◆ **Your assignment**
Leave out the pictures, and print exactly the lines from the one holding "Screen dimensions: 946x856" through the last line of the material.
◇ ◇ ◇ ◇ ◇
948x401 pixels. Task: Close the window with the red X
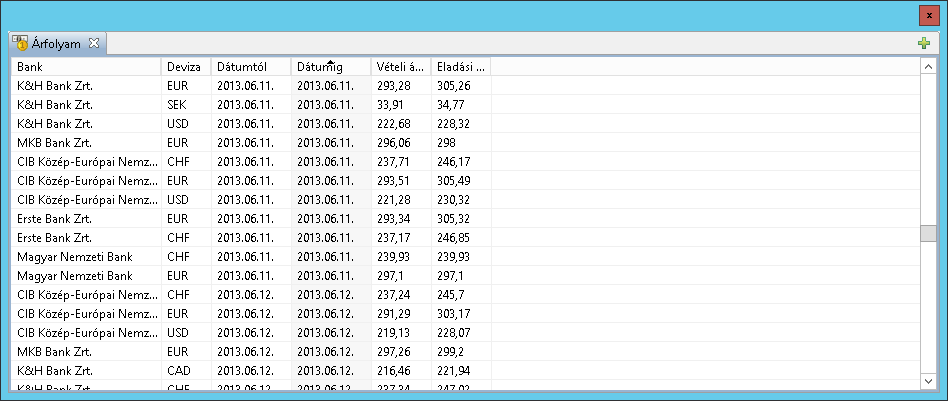pyautogui.click(x=929, y=17)
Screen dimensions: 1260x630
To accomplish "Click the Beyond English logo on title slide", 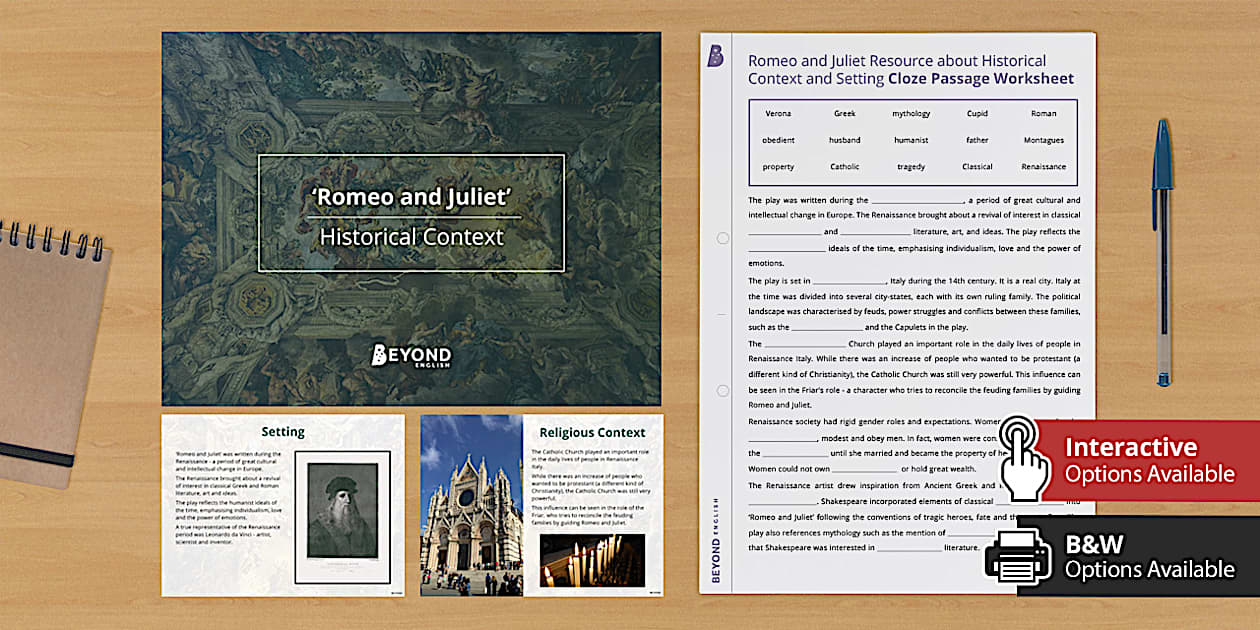I will [x=411, y=355].
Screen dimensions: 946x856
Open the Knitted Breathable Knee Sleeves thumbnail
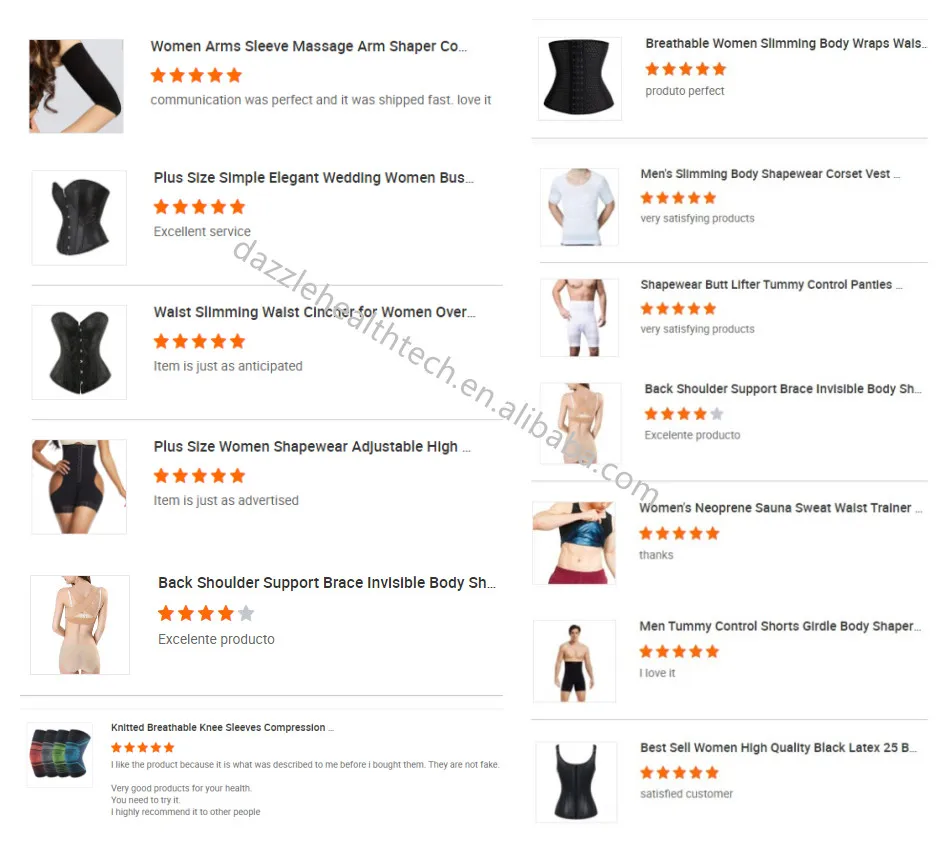click(x=60, y=755)
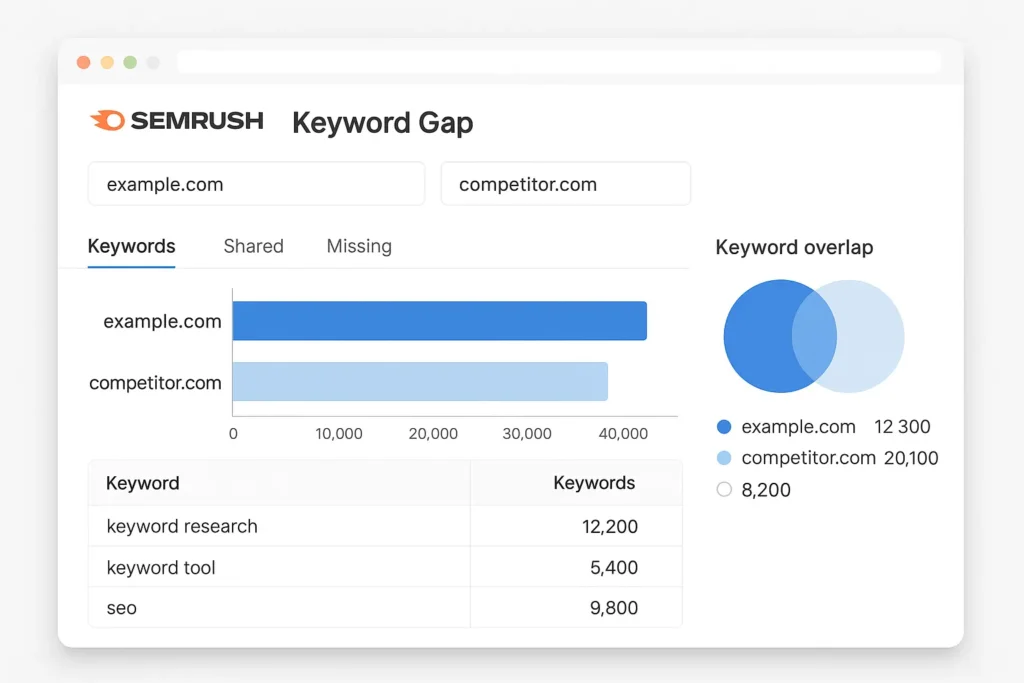
Task: Expand the Keywords count column header
Action: [594, 483]
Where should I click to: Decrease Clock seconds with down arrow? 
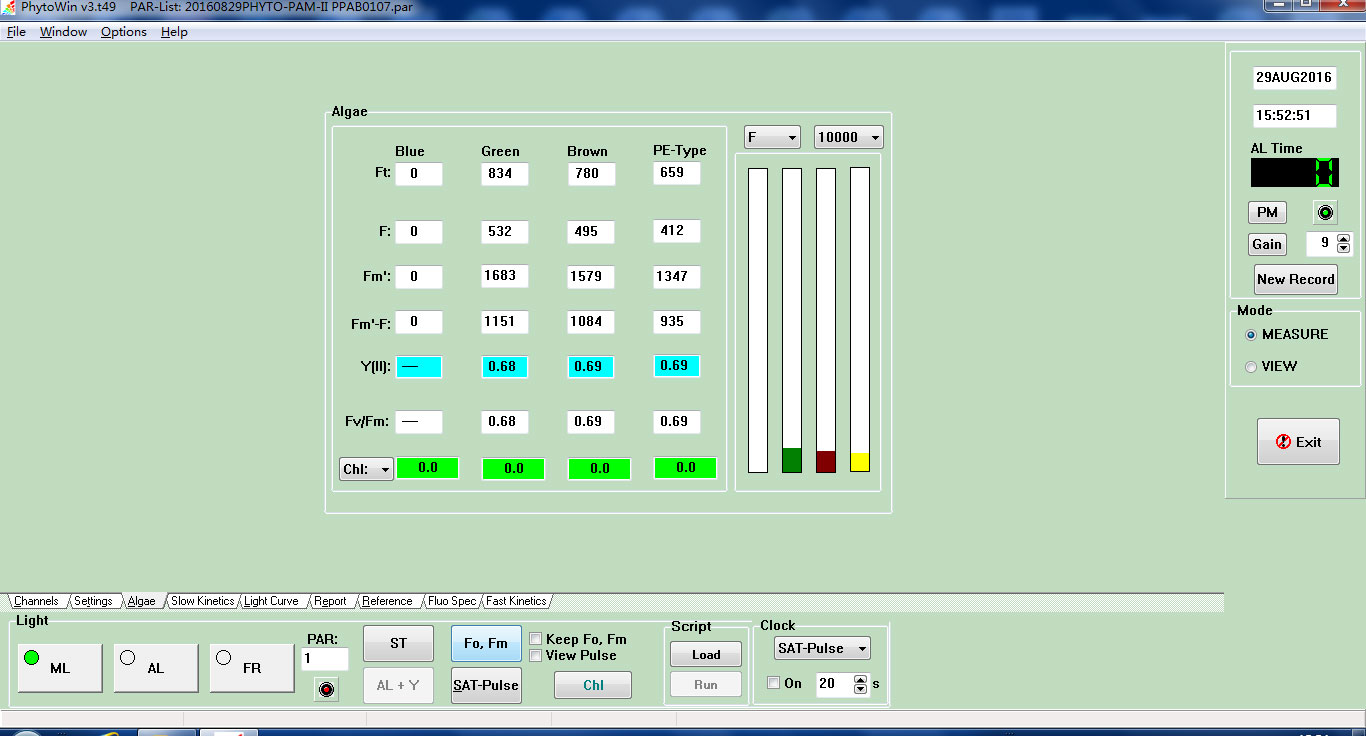860,689
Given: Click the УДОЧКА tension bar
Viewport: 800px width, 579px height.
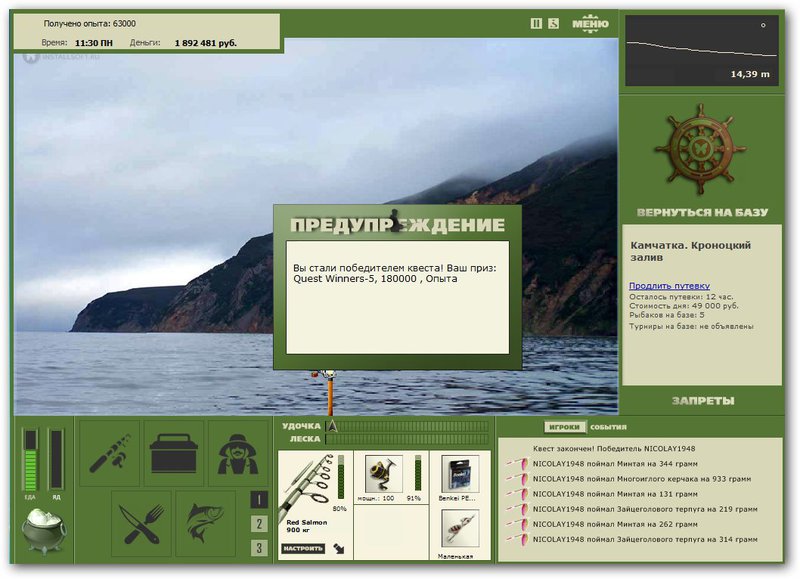Looking at the screenshot, I should click(407, 426).
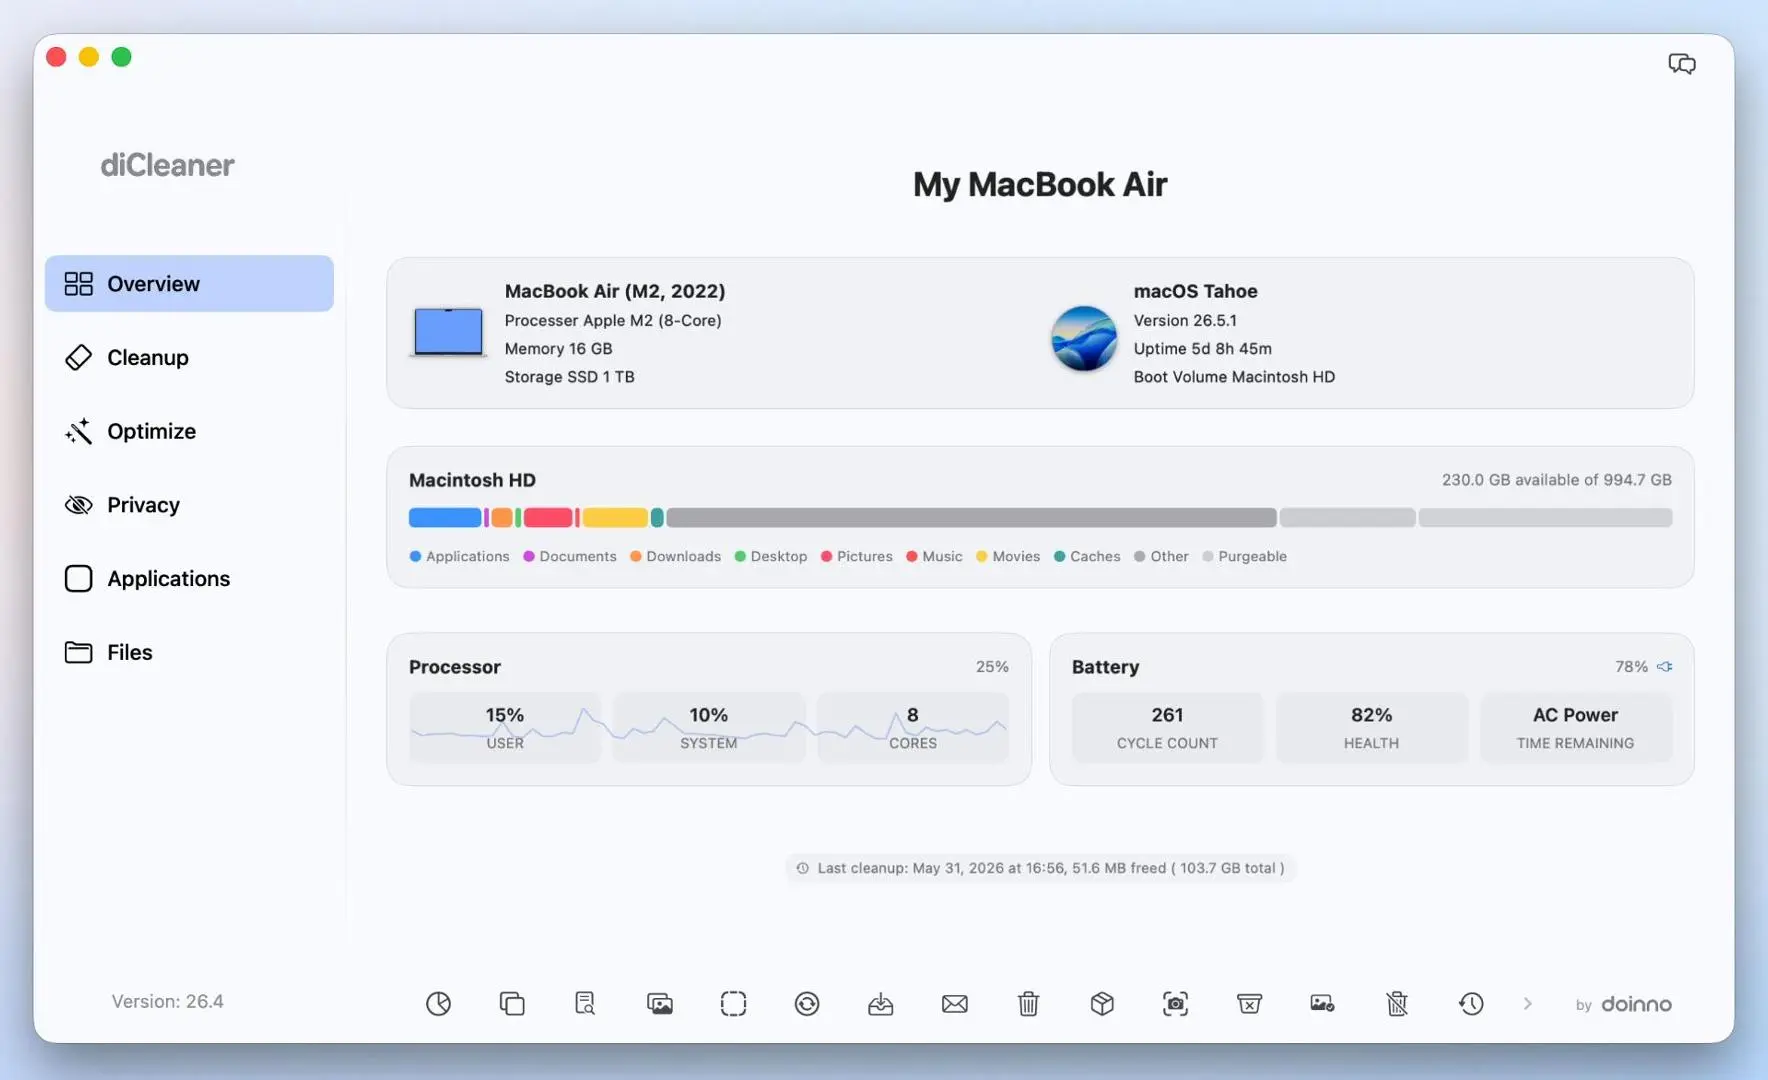The height and width of the screenshot is (1080, 1768).
Task: Click the downloads tray icon
Action: click(881, 1003)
◇ ◇ ◇ ◇ ◇
◆ **Written response**
Screen dimensions: 946x856
Open the Knitted Breathable Knee Sleeves thumbnail
click(x=60, y=755)
Task: Expand the Keywords count column header
Action: [594, 483]
Where should I click to: Decrease Clock seconds with down arrow? 
860,689
Given: Click the УДОЧКА tension bar
Viewport: 800px width, 579px height.
Looking at the screenshot, I should click(407, 426).
The height and width of the screenshot is (1080, 1768).
Task: Click the downloads tray icon
Action: click(881, 1003)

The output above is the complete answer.